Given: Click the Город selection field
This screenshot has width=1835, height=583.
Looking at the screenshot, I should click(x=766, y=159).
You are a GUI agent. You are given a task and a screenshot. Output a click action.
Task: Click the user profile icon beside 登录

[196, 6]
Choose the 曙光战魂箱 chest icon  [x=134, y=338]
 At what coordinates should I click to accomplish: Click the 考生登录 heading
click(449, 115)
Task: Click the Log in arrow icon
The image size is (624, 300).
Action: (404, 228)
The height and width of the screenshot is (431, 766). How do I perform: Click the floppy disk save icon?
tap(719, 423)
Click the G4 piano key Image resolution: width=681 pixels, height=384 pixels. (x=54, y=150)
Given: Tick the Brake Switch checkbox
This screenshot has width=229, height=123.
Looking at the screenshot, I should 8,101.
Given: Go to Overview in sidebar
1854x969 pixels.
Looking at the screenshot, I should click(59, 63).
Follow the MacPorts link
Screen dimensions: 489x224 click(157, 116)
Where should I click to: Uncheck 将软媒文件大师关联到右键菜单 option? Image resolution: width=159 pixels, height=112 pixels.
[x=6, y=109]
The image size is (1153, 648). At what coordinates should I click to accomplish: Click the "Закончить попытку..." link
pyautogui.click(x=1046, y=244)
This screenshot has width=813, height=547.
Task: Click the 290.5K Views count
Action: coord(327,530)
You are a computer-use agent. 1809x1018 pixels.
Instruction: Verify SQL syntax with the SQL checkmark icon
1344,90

◆ EXERCISE OBJECTIVE:
Rewrite the entire listing above, swapping "checkbox" for "tick box" and leaving every other part unchanged.

◆ WRITTEN ANSWER:
Given: Click the Город selection field
This screenshot has width=1835, height=583.
Looking at the screenshot, I should click(x=766, y=159).
You are a GUI agent. You are given a task and a screenshot. Output a click action.
Task: Click the user profile icon beside 登录

[196, 6]
Choose the 曙光战魂箱 chest icon  [x=134, y=338]
 At what coordinates should I click to accomplish: Click the 考生登录 heading
click(449, 115)
Task: Click the Log in arrow icon
The image size is (624, 300).
Action: (404, 228)
The height and width of the screenshot is (431, 766). How do I perform: Click the floppy disk save icon?
tap(719, 423)
Click the G4 piano key Image resolution: width=681 pixels, height=384 pixels. (x=54, y=150)
Given: Tick the Brake Switch tick box
This screenshot has width=229, height=123.
Looking at the screenshot, I should 8,101.
Given: Go to Overview in sidebar
1854x969 pixels.
Looking at the screenshot, I should click(59, 63).
Follow the MacPorts link
Screen dimensions: 489x224 click(157, 116)
Where should I click to: Uncheck 将软媒文件大师关联到右键菜单 option? Image resolution: width=159 pixels, height=112 pixels.
[x=6, y=109]
The image size is (1153, 648). At what coordinates should I click to accomplish: Click the "Закончить попытку..." link
pyautogui.click(x=1046, y=244)
This screenshot has width=813, height=547.
Task: Click the 290.5K Views count
Action: coord(327,530)
You are a computer-use agent. 1809x1018 pixels.
Instruction: Verify SQL syntax with the SQL checkmark icon
1344,90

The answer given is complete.